Thursday, January 30, 2014

The difference between "sweet" and "dry" wines


It took a while for me to understand the difference in taste between "sweet" and "dry" wines. My first and I hope sensible question was, how can a liquid be dry? The distinction can still be hard to grasp, because some of the characteristics of some wines, like high alcohol levels or the presence of oak, can give a sensation of sweetness where in fact the wine's sugars have fermented away. The tannin in red wines can also leave your mouth with a dry, "chalky" feeling, even if the wine itself may have standard alcohol levels and therefore some residual sweetness in it. (No wonder the great aim of winemakers is "balance"!)

Sweetness, the wine books say, is a taste that you will recognize at the tip of your tongue, even if you hold your nose and thus don't smell a wine's fruitiness or other aromas. A dry wine will not show up, so to speak, at the tip of your tongue in that way. What made all this more clear to me was a taste of champagne.

At one of our Friday night tastings at the store we sampled four sparkling wines, just in time for New Year's Eve. One was a Moscato d'Asti, a sweet sparkling Italian white; one was a sweet French sparkler, Toad Hollow Risque, that was not champagne (no indeed -- Vin vivant, Blanquette Methode Ancestrale, the label carefully explained); one was a California champagne, Mad Annie from Woodbridge Cellars; and one was the real thing: Laurent-Perrier Brut, champagne from Champagne. (Venture to the cellar for a look at the labels.)

The Moscato d'Asti was very sweet, with an almost lemon-syrup flavor that would be great fun at a party or perhaps with a festive dessert. Toad Hollow Risque had a fresher, clearer flavor, and was a shade less syrupy.
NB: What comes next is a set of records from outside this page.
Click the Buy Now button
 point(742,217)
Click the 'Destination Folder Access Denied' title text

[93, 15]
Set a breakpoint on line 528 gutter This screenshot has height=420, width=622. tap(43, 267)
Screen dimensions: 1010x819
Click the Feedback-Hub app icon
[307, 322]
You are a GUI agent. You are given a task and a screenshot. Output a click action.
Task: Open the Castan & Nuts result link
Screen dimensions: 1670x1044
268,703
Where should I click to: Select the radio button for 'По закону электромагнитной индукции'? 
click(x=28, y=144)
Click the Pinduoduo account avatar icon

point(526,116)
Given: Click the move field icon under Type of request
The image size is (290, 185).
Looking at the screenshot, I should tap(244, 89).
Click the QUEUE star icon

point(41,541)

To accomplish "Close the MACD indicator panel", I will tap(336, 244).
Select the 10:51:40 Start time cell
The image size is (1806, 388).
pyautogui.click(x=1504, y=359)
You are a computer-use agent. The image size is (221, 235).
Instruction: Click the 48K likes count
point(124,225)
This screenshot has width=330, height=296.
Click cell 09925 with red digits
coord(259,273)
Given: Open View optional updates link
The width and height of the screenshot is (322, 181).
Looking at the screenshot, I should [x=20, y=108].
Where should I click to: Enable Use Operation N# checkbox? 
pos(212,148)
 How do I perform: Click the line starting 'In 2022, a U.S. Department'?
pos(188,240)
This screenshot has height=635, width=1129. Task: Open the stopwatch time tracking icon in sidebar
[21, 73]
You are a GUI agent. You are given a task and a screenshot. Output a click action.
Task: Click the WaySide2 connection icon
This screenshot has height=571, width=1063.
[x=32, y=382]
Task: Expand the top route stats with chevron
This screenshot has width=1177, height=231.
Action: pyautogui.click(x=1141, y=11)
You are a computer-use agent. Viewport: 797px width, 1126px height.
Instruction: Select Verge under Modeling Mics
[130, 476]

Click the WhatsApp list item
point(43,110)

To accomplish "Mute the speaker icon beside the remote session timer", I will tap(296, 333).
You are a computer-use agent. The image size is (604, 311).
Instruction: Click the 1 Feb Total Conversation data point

The Mad Annie California champagne smelled like tart apples, and had a plain hard feeling in the mouth that was very different from the first two wines. And then came the Laurent-Perrier. I sipped. I savored. I swallowed. And I thought: if you cooked stones in water, and then added bubbles, it would be this.


Now the French have not made Champagne the luxe gustatory goddess that it is by advertising it -- or by creating it -- as "bubbly stone-water." But that is exactly the flavor that it left in my mouth. I thought: all right, I understand. This is dry.

I didn't care for it, though it pains me to say so because champagne -- the real thing, the French thing -- seems so sophisticated that I feel I should like it. Every wine book rhapsodizes about it, and includes the delightful stories about goddess-figures like Marilyn Monroe drinking it at any hour of the day or night, or (intellectual) goddess-figures like Colette drinking it when tired, or excited, or sad or happy. It is supposed to be the perfect experience. The work that goes into making champagne is Herculean in itself. I have a new and slightly snobbish horror at what happens to whole cases of the stuff in Super Bowl locker rooms.

But I wouldn't come running for another glass of Laurent-Perrier Brut, at least, not yet. (The bubbles are a little seductive, I must say.) Experts affirm that with time and experience in wine drinking, your palate "dries out," and you develop a liking for less-sweet wines. Of course that implies that you are developing correctly in terms of personal sophistication. But, experts also say that there is definitely a modern-day stigma about sweet wines. Willie Gluckstern in The Wine Avenger, in his usual poke-the-reader-in-the-eye style, even claims that newbies always betray themselves by insisting, all the time and anywhere, that they want "a nice dry wine." Jancis Robinson notes more diplomatically (in How to Taste) that "in recent years the mass market has been schooled to feel proud of liking something dry," and Hugh Johnson says, "The world used to drink much more sweet wine than it does today -- though there are signs that sweet-lovers are at last giving themselves permission to indulge" (How to Enjoy Your Wine).

Johnson seems to be right about our ancestors' taste for sugar. Old menus from Fannie Farmer and Mrs. Beeton advise Sauternes, a lavishly sweet white Bordeaux, with the early courses of a meal, which traditionally would have been fish. Even champagne used to be very sweet. That famous and glorious Veuve Clicquot became the rage in the 19th century when its maker, Madame Clicquot, dosed it with plenty of sugar to appeal to the taste of the Russian troops who happened to be camped in their thousands all over the province of Champagne during the Napoleonic wars. It is less sweet now.

I would suggest that, as the modern day cliche has it, it's all good. Sweet or dry, white or red, all, or at any rate some one of them, have their place in your beverage repertoire depending on the meal in the offing, the guests, your mood, and so on. What does puzzle me is the mindset of people who will not drink or even try entire categories of wine, not for any health reasons that I know of, but simply by preference. I know people who are "reds only" or "whites only." Sometimes I'd like to be rude and quiz them. Of all the thousands of wines in the world, I'd like to ask, no red -- or no white -- can ever possibly please you? You're sure?

Well, perhaps they are sure. Madeleine Kamman writes very wisely, in her The New Making of a Cook, that over the years she has learned above all to respect people's innate tastes. And who am I to judge? ... I don't like champagne.